Tao’s day underscores why the planned $34-billion stock listing of Ant Group, the financial arm of Chinese e-commerce giant Alibaba, is such a big deal.

Like hundreds of millions of Chinese consumers, the 22-year-old admits he simply cannot survive without Alipay, the crown jewel of the Alibaba empire.

“I use Alipay to order a cab, to buy things, to shop on (Alibaba e-commerce platform) Taobao, to buy clothes, and air and train tickets,” said Tao.

“It’s indispensable for getting around in China.” 

Economy of the future

The raw numbers and growth potential of Ant Group have investors salivating over the world-record IPO.

Alipay boasts in excess of 700 million active users—half of China’s population and more than double that of the United States. Along with the WeChat Wallet function of Alibaba’s chief tech rival Tencent, it has helped propel China forward into what may represent the economy of the future.

At restaurants, grocery stores and cafes, at subway turnstiles, train stations and airports, and when buying fruits and vegetables from a streetside peddler, purchases across China are routinely made by consumers old and young with a quick QR code scan.

Even the occasional beggar is on board, sprawled on a sidewalk next to a neatly laminated printout of a QR code.

Tao said that in China’s paper-money olden days, his family would have to hail a cab to get to a distant government office just to pay the household water and electricity bills—in cash.

“Now, we pay all our utility bills through Alipay, which directly deducts the amount online,” he said.

“We don’t have to go out at all. You can do it from home.”

‘It’s revolutionary’

But direct point-of-sale payments are only part of the Alipay picture.

Ant Group has built an ecosystem around Alipay in which third-party vendors—for everything from meal deliveries to travel services or taking out a loan- are housed under its umbrella.

Smartphone users need only open Alipay to find the service they want and place an order.

Payment, of course, is processed via Alipay.

Ant Group, spun off from Alibaba in 2011,  says about half its revenue is derived from such providers.

But its super-sized ambitions also include forays into personal finance that have put traditional Chinese banks on notice by offering easy access to a range of financial services including consumer credit, small-business loans and money-market funds.
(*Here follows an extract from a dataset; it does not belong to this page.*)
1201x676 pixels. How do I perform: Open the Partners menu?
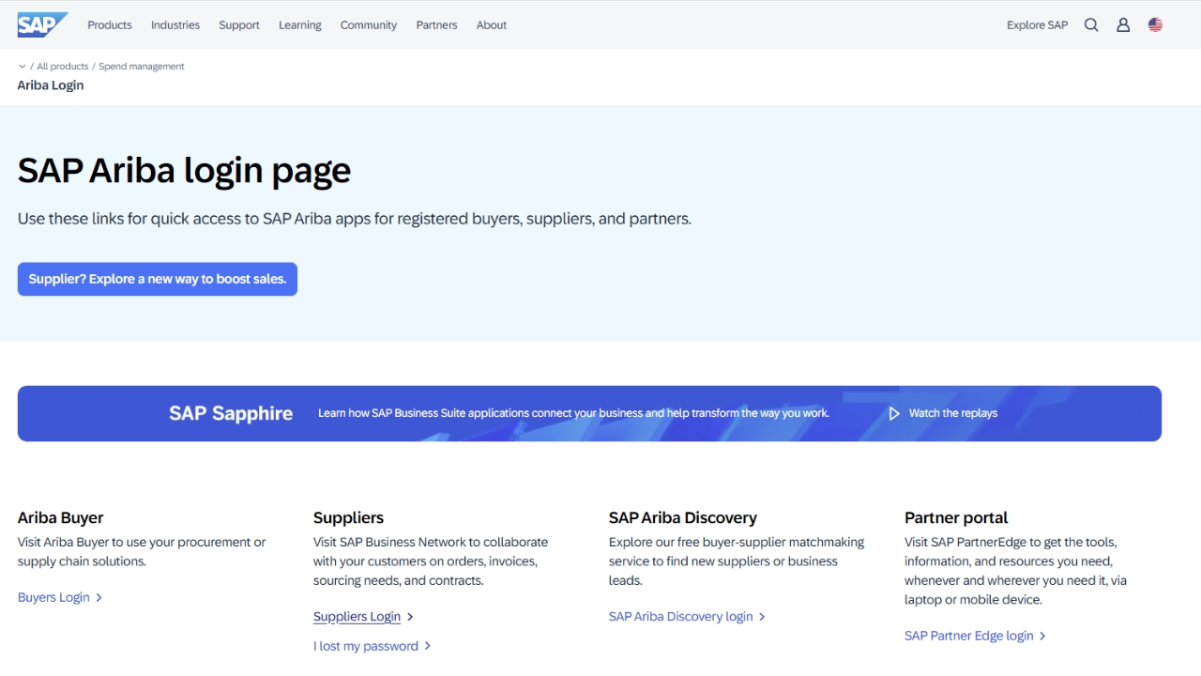click(436, 25)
“It’s revolutionary, what they’re doing,” said Jeffrey Towson, a private equity investor and lecturer at Beijing University.

“We are going to see digital finance do things we never thought it could do, and go into businesses everywhere that we never saw coming.”

‘Big Brother’ fears

The Chinese consumer buy-in is so complete that many merchants today only grudgingly accept cash.
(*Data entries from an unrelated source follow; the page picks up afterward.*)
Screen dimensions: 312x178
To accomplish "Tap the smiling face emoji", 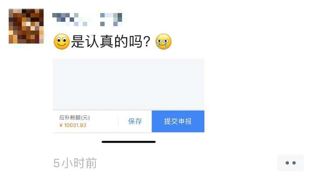I will [62, 41].
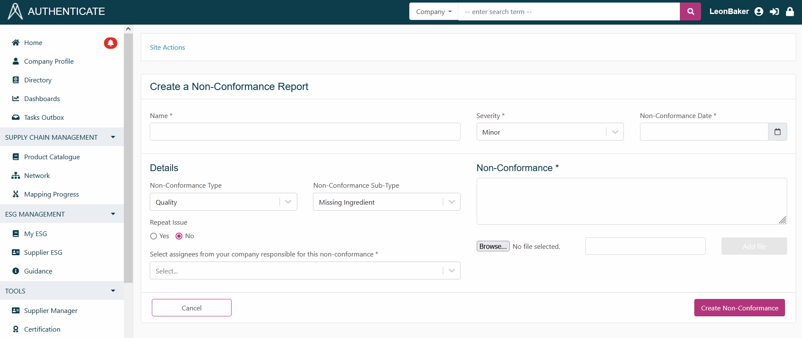Click the padlock icon in header
The width and height of the screenshot is (802, 338).
tap(790, 11)
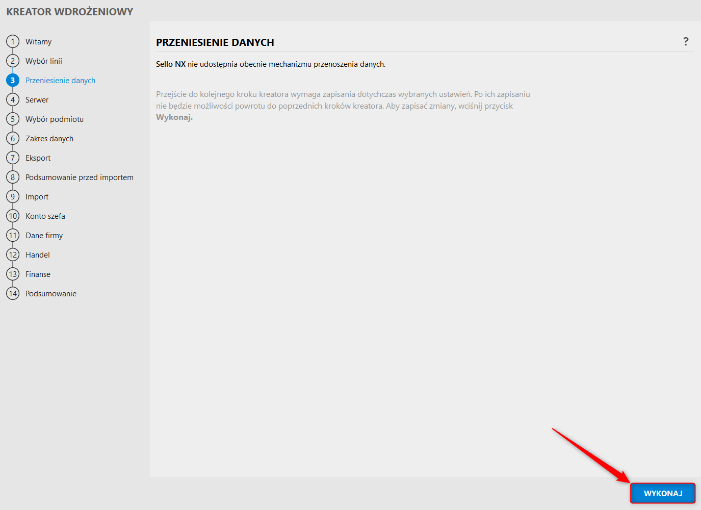Select step 12 circle beside Handel
Screen dimensions: 701x510
click(13, 254)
That’s fine with Communist Party policy-makers.

They have long fretted that despite decades of amazing growth, China’s economy was built on a shaky foundation relying too much on  manufacturing and government investment, like a chair missing a leg.

The party wanted to unleash China’s growing consumer spending power as another pillar, and the e-commerce revolution ushered in by the likes of Alibaba and Tencent has helped pave the way.

Ant Group’s attraction to investors, Towson says, is that the consumers and businesses captured in its embrace will only grow and potential rivals may find Alipay’s success “impossible to replicate.”

But Alipay’s growing profile in Chinese daily life has led to some concerns.

Ant was forced to apologize in 2018 after users said they felt misled into allowing Alipay to share data on their spending habits with Ant’s credit-scoring arm and other third-party services.

And “Big Brother” fears surround an ill-defined “social credit” system being rolled out in China and facilitated by Alipay in which data on undesirable behavior is captured digitally and compiled in a “credit score” that could affect a person’s access to jobs or various services.

But Tao’s main complaint is that Alipay has become too central to his life. He has been stranded at times when his phone died and his pockets were otherwise empty.

“I won’t completely rely on Alipay,” he said.

“I’ll still bring some cash with me for those special situations.”